Dans une lettre ouverte adressée à l’Ambassadeur de France au Luxembourg, Charles-Henri d’Aragon, le 3 septembre 2010, Lucien Lux, président du groupe socialiste à la Chambre des Députés, et Alex Bodry, président du LSAP, font part "des vives inquiétudes" que suscite auprès du LSAP la politique d’expulsion menée par le gouvernement français à l’encontre des Roms.
Le sujet, comme ne manquent pas de le souligner les deux élus socialistes, fait la une de l’actualité en Europe depuis plusieurs semaines.
En témoignent par exemple un communiqué du Comité économique et social européen daté du 2 septembre 2010, ou encore le fait que la Commission européenne a demandé aux autorités françaises "des informations détaillées sur le fait de savoir si et dans quelle mesure les garanties requises (par le droit européen) ont été appliquées dans des cas récents" de reconduites aux frontières de ressortissants bulgares et roumains.
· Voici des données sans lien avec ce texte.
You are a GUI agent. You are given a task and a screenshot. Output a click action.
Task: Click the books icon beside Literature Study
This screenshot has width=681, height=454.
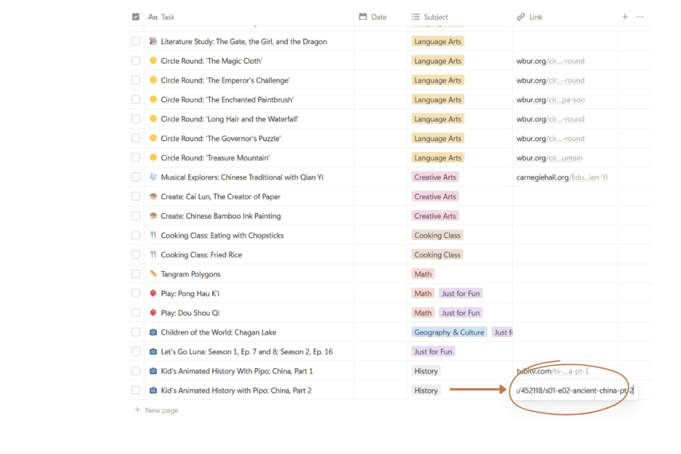coord(153,41)
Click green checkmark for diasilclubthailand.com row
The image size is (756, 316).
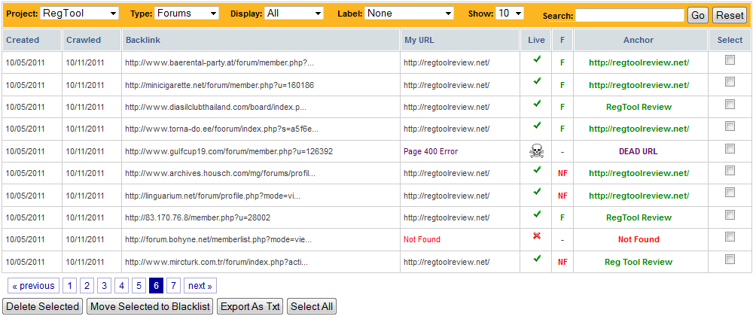point(536,103)
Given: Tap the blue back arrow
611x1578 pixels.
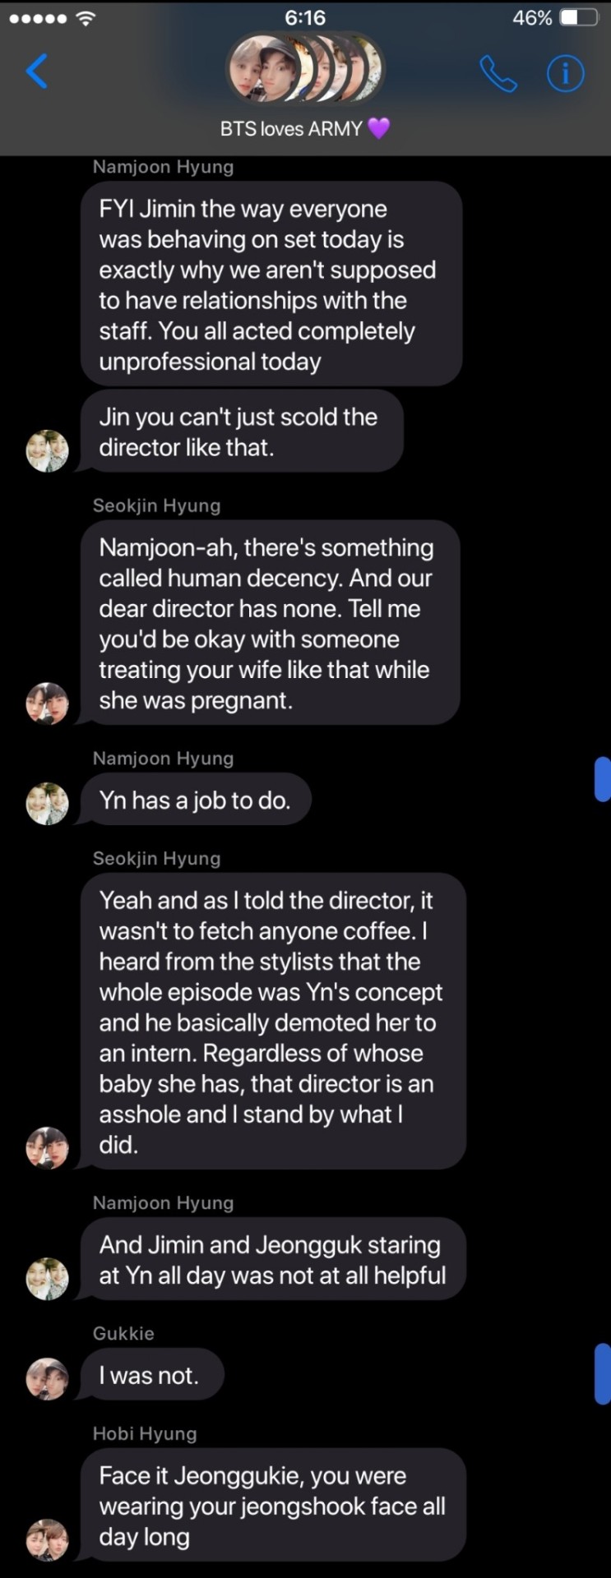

Quant au Parlement européen, dont la Commission Justice et Affaires intérieures a déjà abordé le sujet le 2 septembre, il va se saisir de la question à l’occasion d’un débat en plénière prévu le 7 septembre prochain, mais le président de l’institution, Jerzy Buzek, a d’ores et déjà rappelé que, dans la mesure où tous les citoyens européens ont les mêmes droits au sein de l'UE, "nul ne peut être expulsé d'un pays simplement parce qu'il appartient à la minorité rom".
Les socialistes luxembourgeois tiennent quant à eux à faire part de leur "incompréhension" et de leurs "préoccupations vis-à-vis du démantèlement massif des camps de Roms sur le territoire de la République". Ils entendent ainsi "se joindre aux critiques formulées par les différentes institutions européennes, l’Organisation des Nations Unies (ONU), et même l’Eglise catholique, vis-à-vis du démantèlement massif des camps de Roms sur le territoire de la République".
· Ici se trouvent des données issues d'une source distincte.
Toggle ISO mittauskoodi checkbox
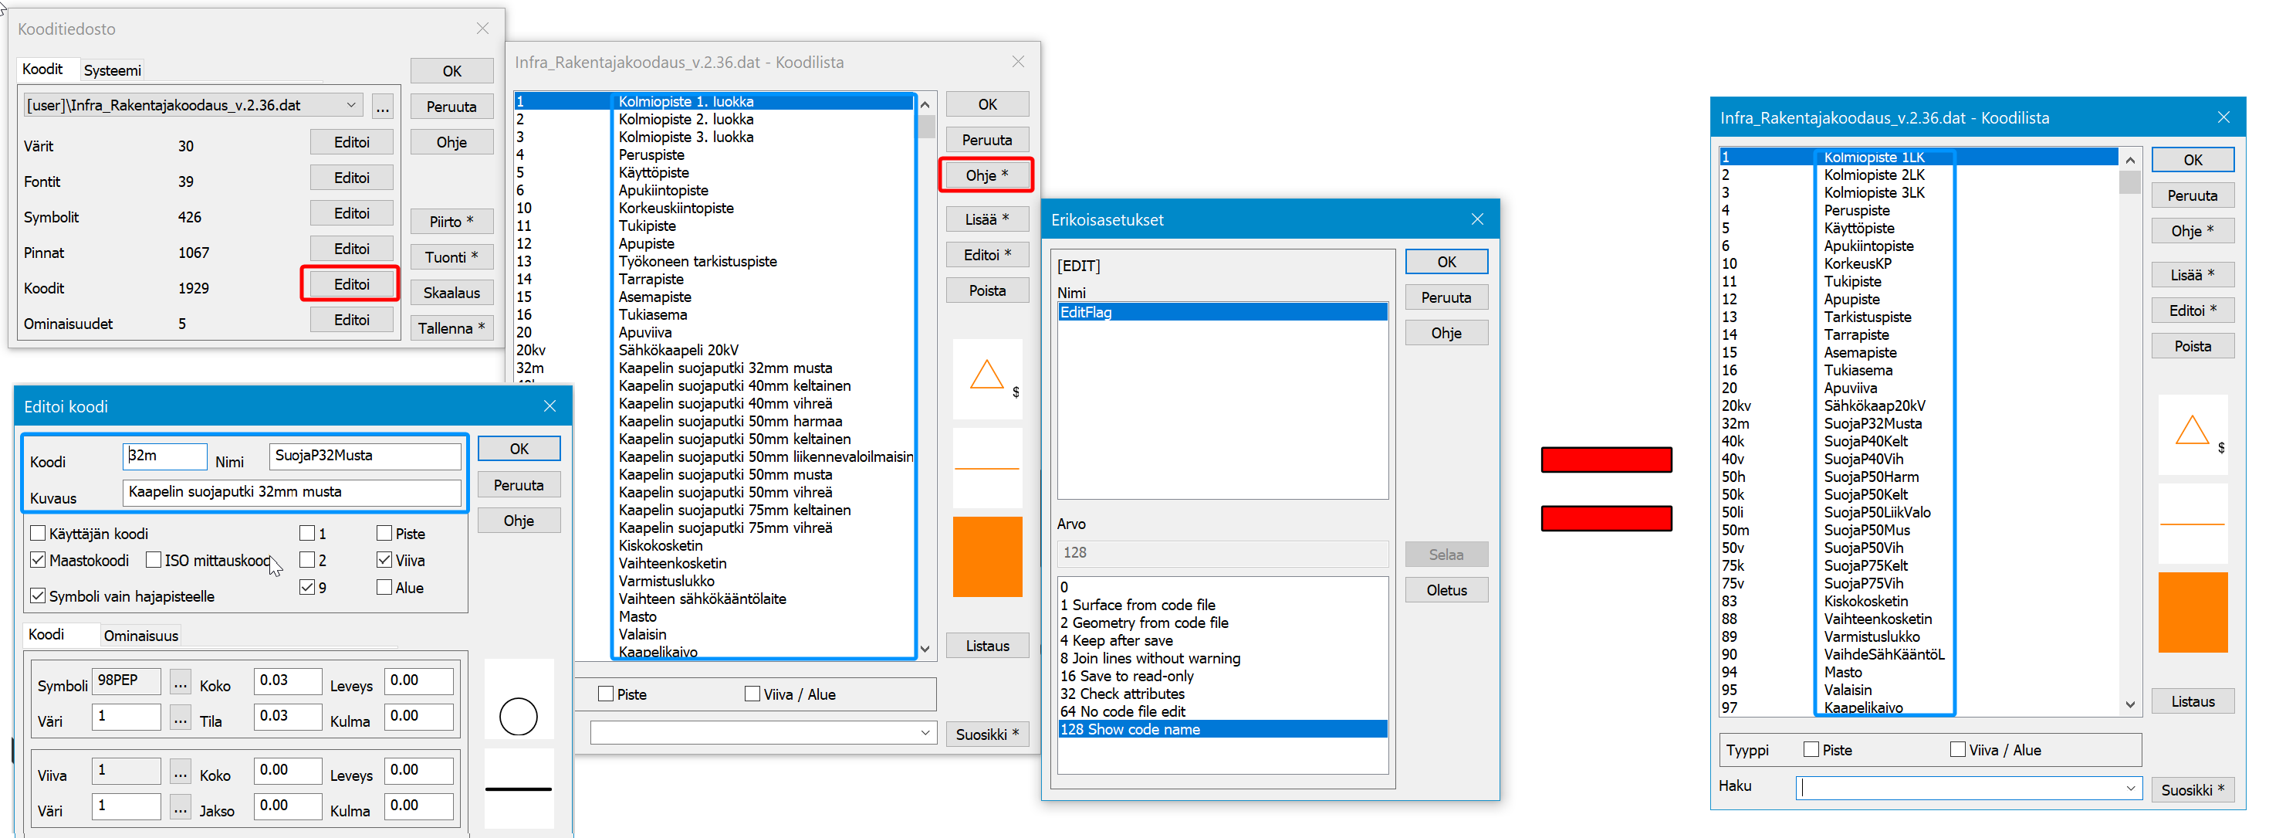 tap(154, 560)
Les deux députés citent à titre d’exemple que Pierre-Richard Prosper, rapporteur du Comité contre l’élimination de la discrimination raciale (CERD), qui a clos le 27 août dernier les travaux de sa 77e session, a souligné que le fait de viser un groupe plutôt que des individus est contraire aux obligations de la France, signataire de conventions internationales.
A leurs yeux, "bien que ces camps revêtent un caractère illégal, les mesures coercitives appliquées systématiquement ne sont pas une réponse adéquate à une problématique liée à la misère".
"L’émigration massive de la première minorité ethnique en Europe, à savoir les Roms, constitue avant tout un acte de survie en réponse à la discrimination structurelle grave que subit ce peuple. Ils sont marginalisés et vivent sous des conditions souvent déplorables et insalubres, faute d’interventions nationales et internationales efficaces", poursuivent Lucien Lux et Alex Bodry.
Pour les socialistes luxembourgeois, "la politique menée par le gouvernement français à l’heure actuelle prend une envergure très inquiétante étant donné qu’elle va à l’encontre des principes sur lesquels se base l’Union européenne et ne respecte pas le Traité sur l’UE". Ils citent notamment l’article 2 du traité qui stipule : "L'Union est fondée sur les valeurs de respect de la dignité humaine, de liberté, de démocratie, d'égalité, de l'État de droit, ainsi que de respect des droits de l'Homme, y compris des droits des personnes appartenant à des minorités. Ces valeurs sont communes aux États membres dans une société caractérisée par le pluralisme, la non-discrimination, la tolérance, la justice, la solidarité et l'égalité entre les femmes et les hommes".
Aussi, Lucien Lux et Alex Bodry déclarent-ils à l’Ambassadeur de France que "mener une politique qui stigmatise une ethnie/une minorité n’est guère compatible avec les valeurs de la République Française et celles de l’Union européenne".
"L’attitude du Président de la République et de son gouvernement est d’autant plus incompréhensible que cette campagne intervient un mois après le rapport de la Commission Européenne contre le racisme et l’intolérance (ECRI) du Conseil de l’Europe et la résolution adoptée par le Comité des Ministres du 30 juin 2010 constatant la violation par la France de la Charte sociale européenne suite à la plainte du centre européen des droits des Roms (CEDR)", poursuivent les deux députés.
Alex Bodry et Lucien Lux plaident, plutôt que de "les expulser et de les marginaliser", pour des efforts visant à "une intégration durable" des Roms qui, "en tant que citoyens européens, ont le droit à la libre circulation au sein de l’UE". Le fait qu’environ deux tiers des Roms vivant en France sont sédentaires constitue à leurs yeux une bonne base de départ pour engager ce processus d’intégration et ils ajoutent que "leur garantir les droits fondamentaux qui leur incombent en tant que ressortissants européens, leur donner accès au logement et au travail seraient des démarches prometteuses vers une intégration réussie".